This section is from the book "The Culinary Handbook", by Charles Fellows. Also available from Amazon: The Culinary Handbook.
Evenly cut thin slices of cold cooked beef tenderloin sauteed with minced shallots in butter; served overlapping each other down the centre of dish, with a sauce Trianon down each side, and a fancy crouton at each end of the dish.
Thick tenderloin steak placed between two inferior steaks, then broiled till done, the tenderloin served on a hot dish with the gravy of the other two squeezed over it, garnished wit fancy potatoes, sprigs of parsley, and slices of lemon, (called, FILET a la CHATEAUBRIAND.)
Small tenderloin steaks, seasoned, then fried in butter, served garnished with a crouton at each end of dish, and truffle sauce poured around the steak, with some slices of truffles on top (called, MIG-NONS DE BOEUF AUX TRUFFES).
Small tenderloin steaks, seasoned, then fried in butter, large oysters scalded, then tossed quickly over a fire in maitre d'hotel butter containing a little anchovy essence; the fillets served in the centre of the dish garnished with the oysters, and their sauce poured around.
Small tenderloin steaks, seasoned, then fried in butter, served garnished with fancy fried potatoes, and maitre d'hotel butter poured over the steak. These may also be garnished with a mixture of small cut vegetables.
Small pieces of beef simmered till tender in tomato sauce containing chopped sweet peppers, minced shallots, and a small quantity of madeira wine and madeira sauce; served with the sauce around, and croutons at end of the dish.
Fresh tongue soaked in cold water over night, put on in boiling water and blanched for ten minutes, taken up, root and superfluous fat trimmed away, placed in sautoir with carrot, onions, celery, parsley, whole cloves and mace, covered with stock, and gently simmered till tender, then taken up and placed in another saucepan, the braise strained, skimmed, reduced to a glaze with the addition of some madeira sauce, this poured over the tongue; served in slices with some sauce poured around, and a stuffed tomato at each end.

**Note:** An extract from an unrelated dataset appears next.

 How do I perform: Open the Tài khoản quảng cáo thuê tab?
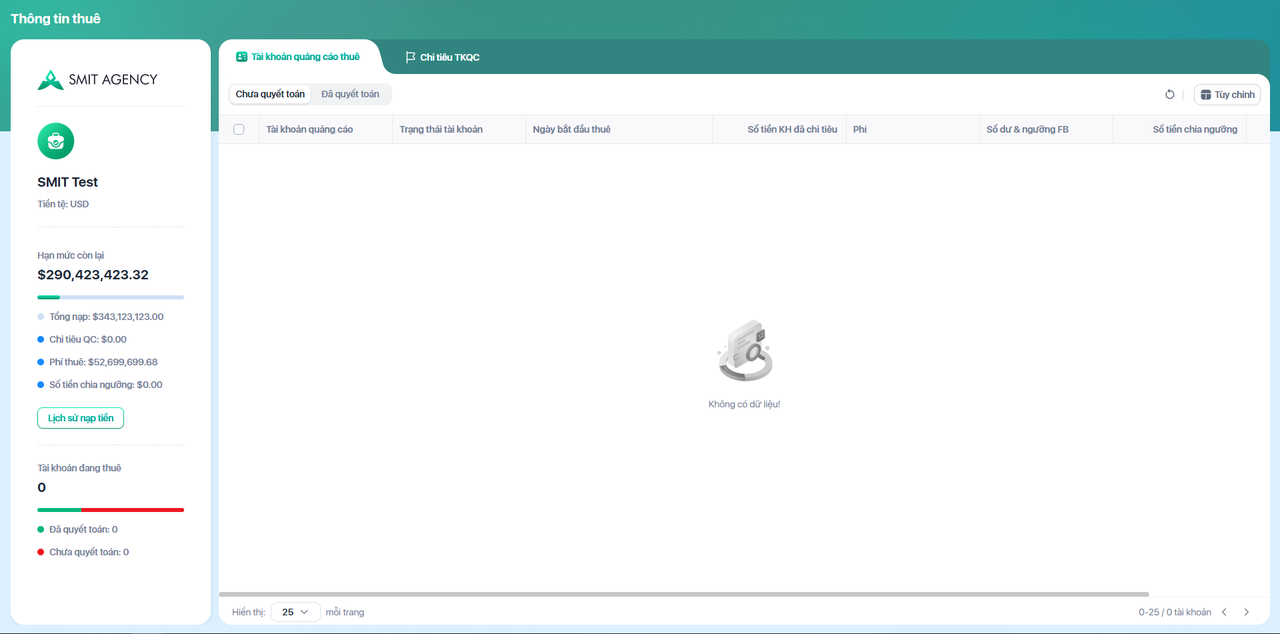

The tongue soaked over night, put on to boil in cold water and simmered for an hour, taken up, placed in a sautoir with some vegetables and covered with stock, then simmered till tender; served in slices on a bed of spinach, with madeira sauce poured around.
The tongue soaked over night, put on to boil in cold water and simmered for an hour, taken up, placed in saucepan with some well washed sauer kraut, an onion stuck with cloves, carrot, and a bunch of parsley, moistened with stock to cover the whole, then simmered till tender; served in slices on a bed of the kraut, and garnished with glazed young carrots, with some Poivrade sauce around.